**ページ抜粋**

お客様がゼロということは、売り上げもゼロ。売り上げがなくとも経費はかかるため、その日の収支は赤字になります。営業利益を確保するためには、ノーゲスが生じたら、そのほかの日でさらに売り上げなければならないことを意味します。
飲食店を経営するからには、ノーゲスは絶対に避けたいところ。しかし、ときにはノーゲスを経験することがあるのです。

「ノーゲス」になったら?

ノーゲスになるケースについて、以下の3つに分けて考えてみましょう。

(1)開店初期の「ノーゲス」

開店する際に、大々的な広告宣伝を行わなかった場合には、店が認知されるのに時間がかかるため、ノーゲスになりやすいものです。あるいは、開店当初は物珍しさでにぎわっても、しばらくたつと客足が減り、ノーゲスになる場合もあります。
いずれも、開店初期はメニューの組み立てやオペレーションに改良の余地があることが多いので、ノーゲスの日にはサービス改善に努めたり、じっくり従業員教育したりするとよいでしょう。家族や従業員にやってもらうことがないならば、店頭や駅前などでチラシを配ってもらうのもひとつです。

**与えられたデータ**
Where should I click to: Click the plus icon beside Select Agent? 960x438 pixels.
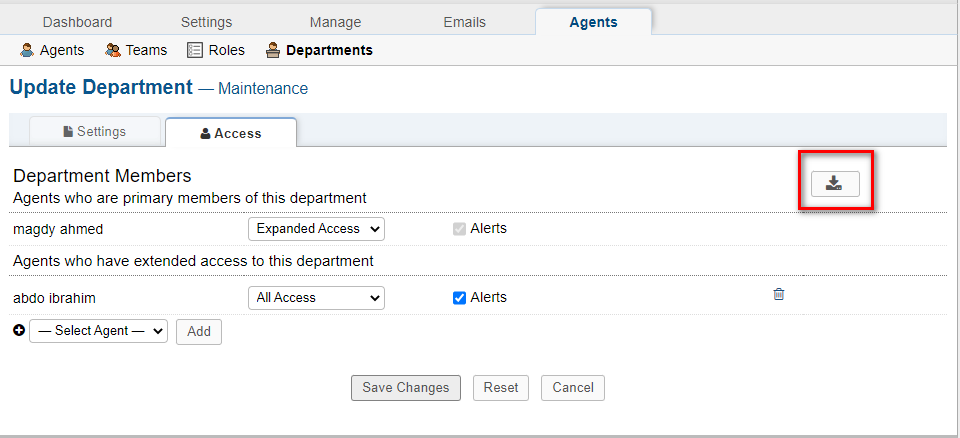click(19, 330)
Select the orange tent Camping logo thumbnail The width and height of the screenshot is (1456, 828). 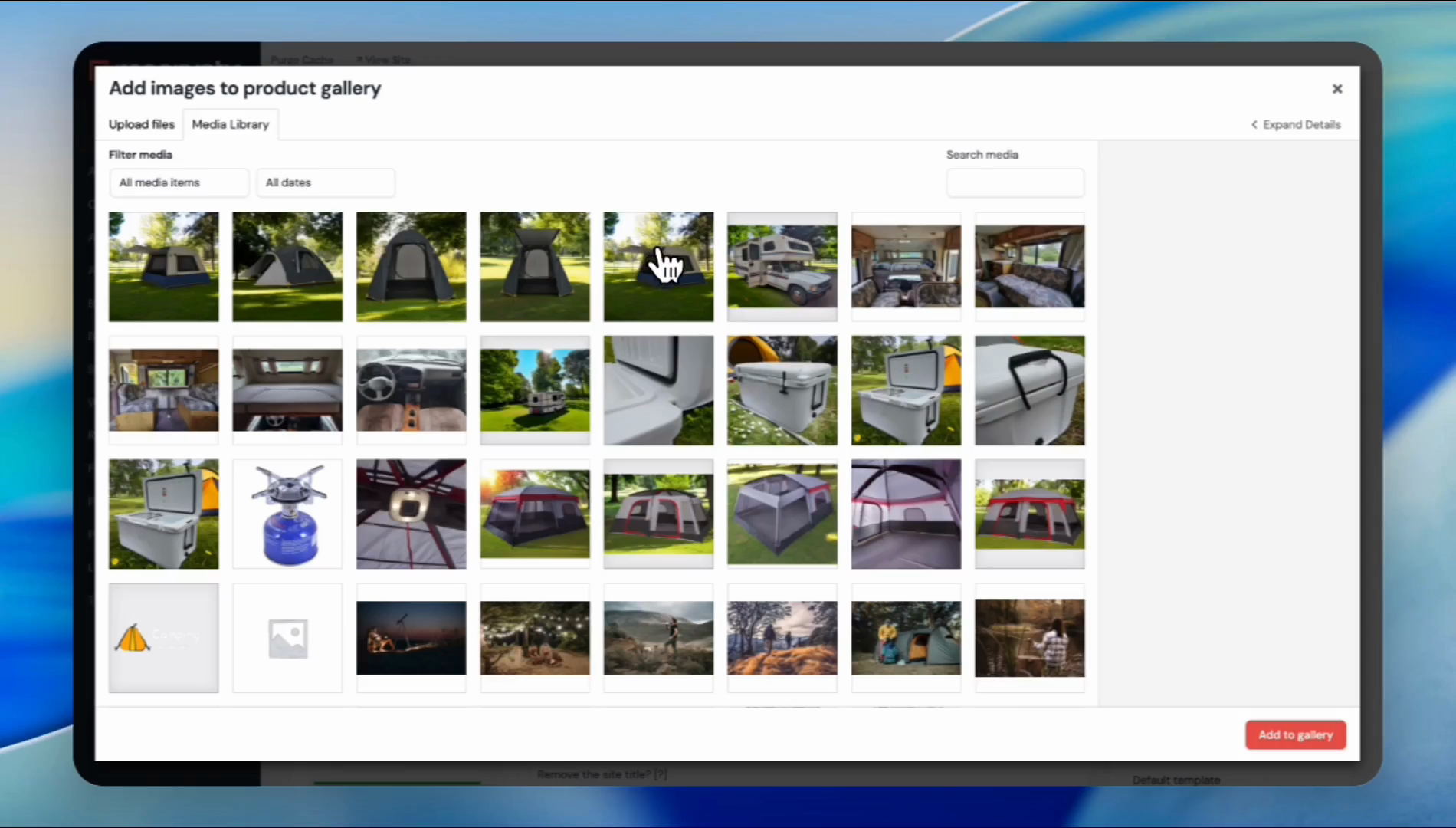pos(163,638)
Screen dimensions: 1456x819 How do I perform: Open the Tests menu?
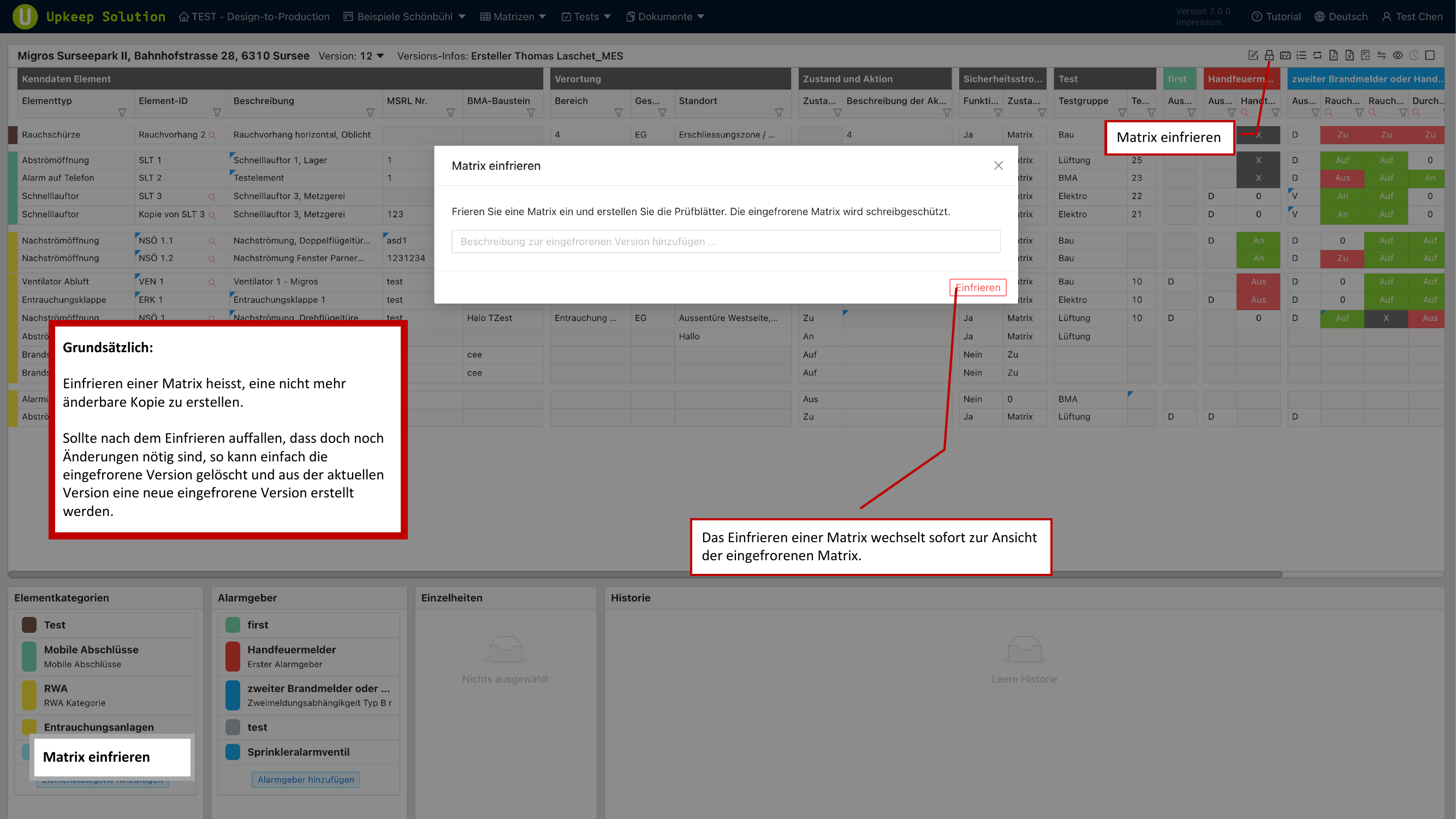click(586, 16)
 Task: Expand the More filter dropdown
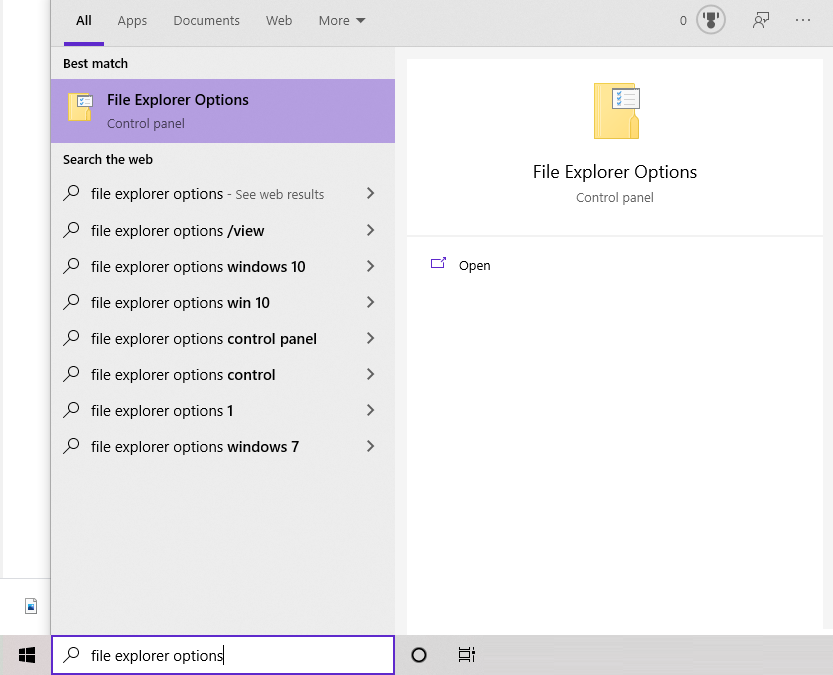tap(341, 20)
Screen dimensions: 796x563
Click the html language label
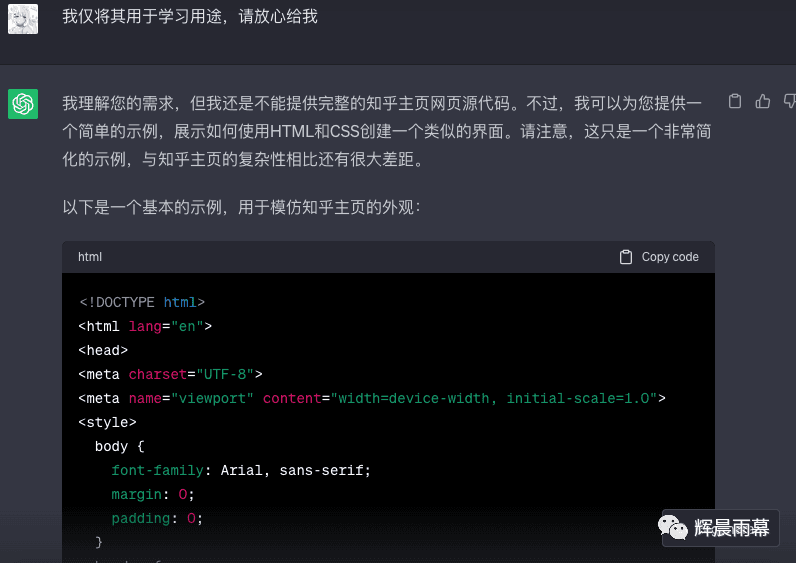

**課題の指示**
1. ノーゲスについての文章を、一字一句変えずにもう一度示してください。
2. エントリのうち「Screen dimensions: 796x563」を含む行から始め、最後のエントリの終わりまでを、「label」を「tag」に入れ替えて書き直すこと。ほかは何も変えず、画像は省くこと。

**演習の結果**
1.
お客様がゼロということは、売り上げもゼロ。売り上げがなくとも経費はかかるため、その日の収支は赤字になります。営業利益を確保するためには、ノーゲスが生じたら、そのほかの日でさらに売り上げなければならないことを意味します。
飲食店を経営するからには、ノーゲスは絶対に避けたいところ。しかし、ときにはノーゲスを経験することがあるのです。

「ノーゲス」になったら?

ノーゲスになるケースについて、以下の3つに分けて考えてみましょう。

(1)開店初期の「ノーゲス」

開店する際に、大々的な広告宣伝を行わなかった場合には、店が認知されるのに時間がかかるため、ノーゲスになりやすいものです。あるいは、開店当初は物珍しさでにぎわっても、しばらくたつと客足が減り、ノーゲスになる場合もあります。
いずれも、開店初期はメニューの組み立てやオペレーションに改良の余地があることが多いので、ノーゲスの日にはサービス改善に努めたり、じっくり従業員教育したりするとよいでしょう。家族や従業員にやってもらうことがないならば、店頭や駅前などでチラシを配ってもらうのもひとつです。

2.
Screen dimensions: 796x563
Click the html language tag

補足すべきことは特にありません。